Reproduce the whole of the records exactly, and make sure no picture is carried into the result.

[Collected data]
====================

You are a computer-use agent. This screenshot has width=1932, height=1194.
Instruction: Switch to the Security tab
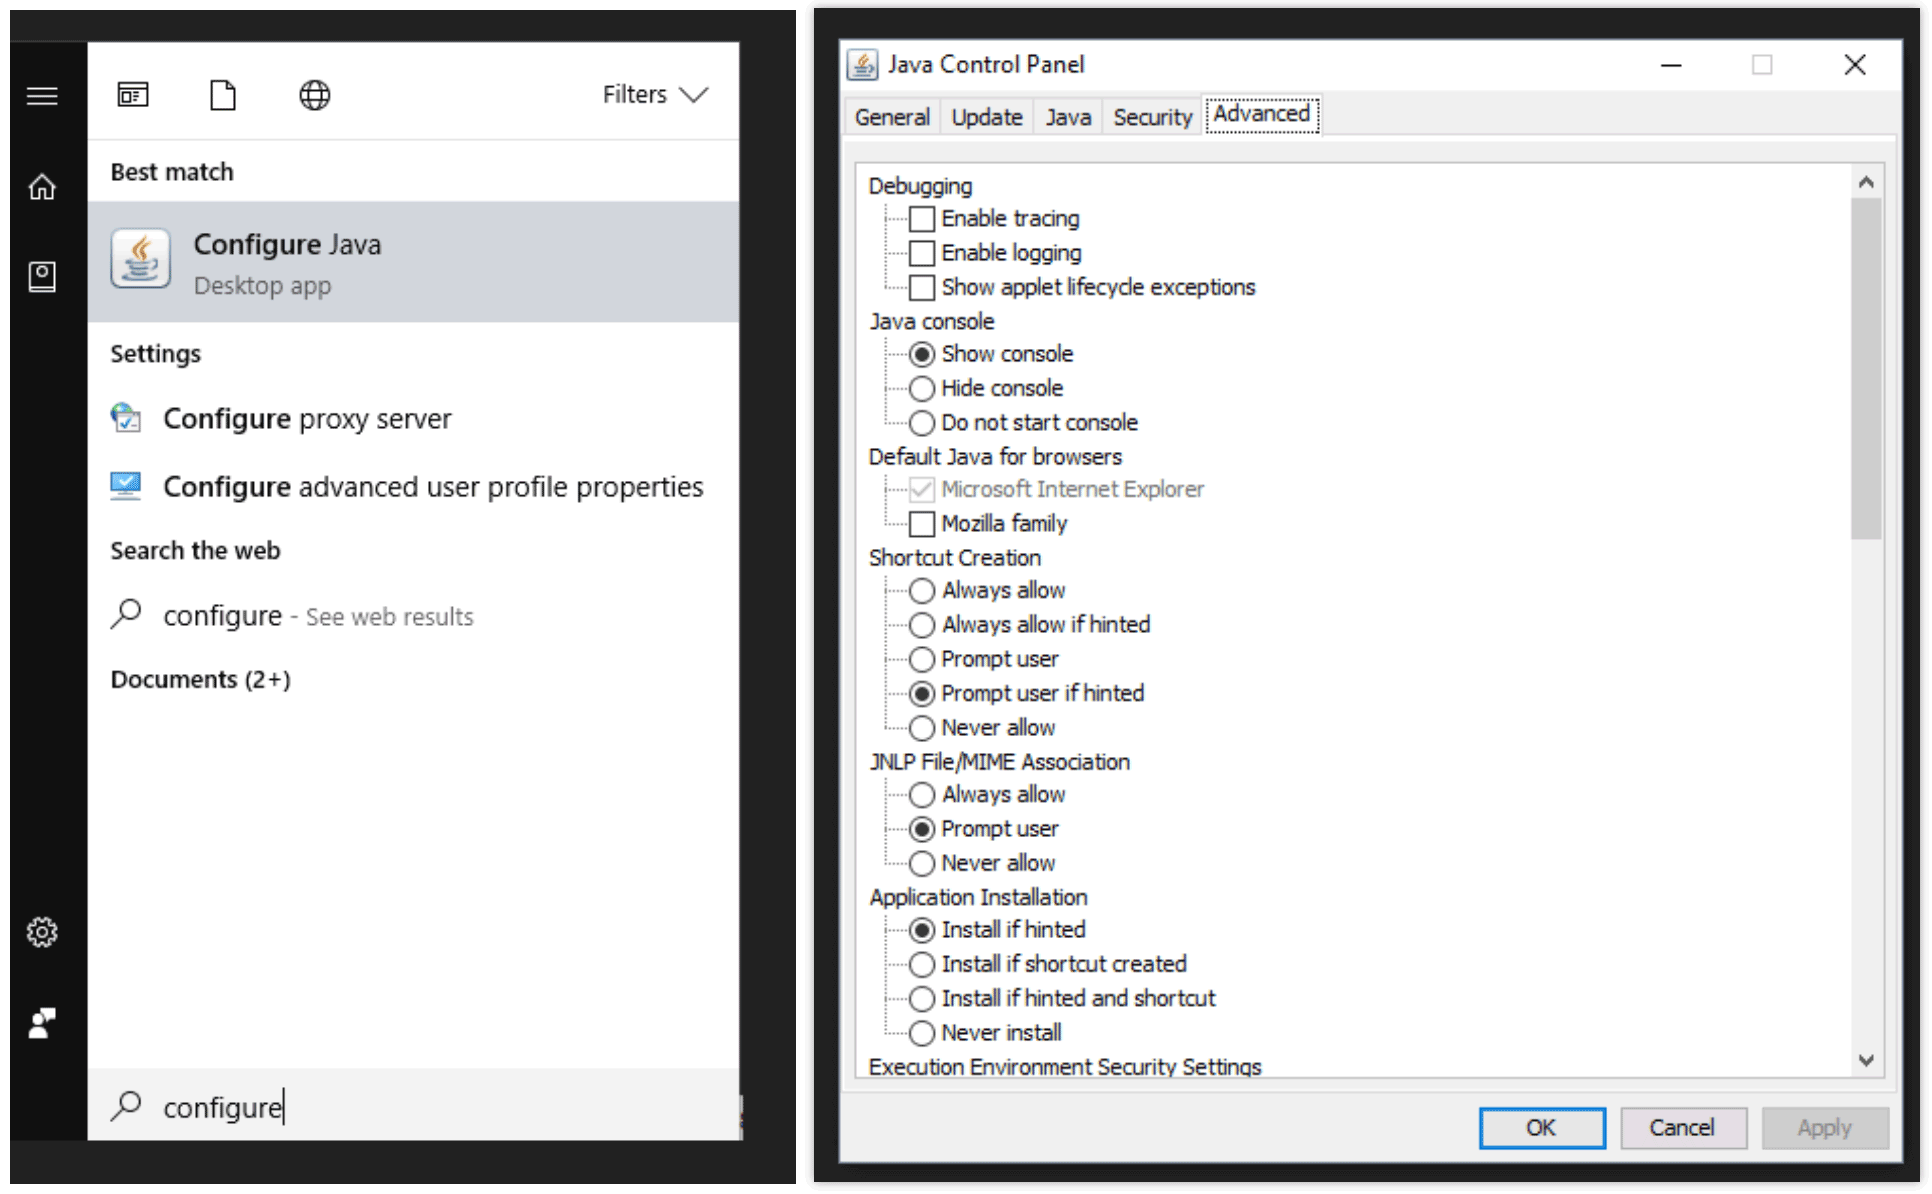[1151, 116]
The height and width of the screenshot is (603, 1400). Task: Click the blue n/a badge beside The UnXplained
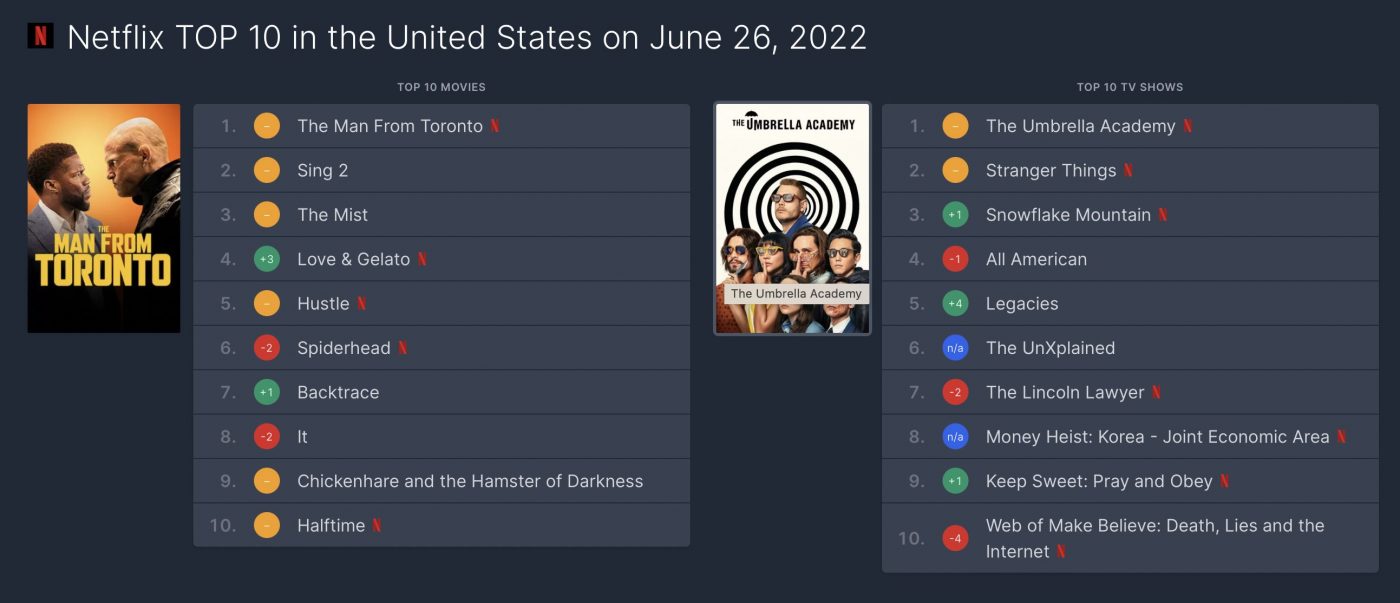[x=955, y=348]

====================

* _RESPONSE TO THIS TASK_
You are a computer-use agent. This screenshot has width=1932, height=1194.
Instruction: Switch to the Security tab
[1151, 116]
The height and width of the screenshot is (603, 1400). Task: Click the blue n/a badge beside The UnXplained
[x=955, y=348]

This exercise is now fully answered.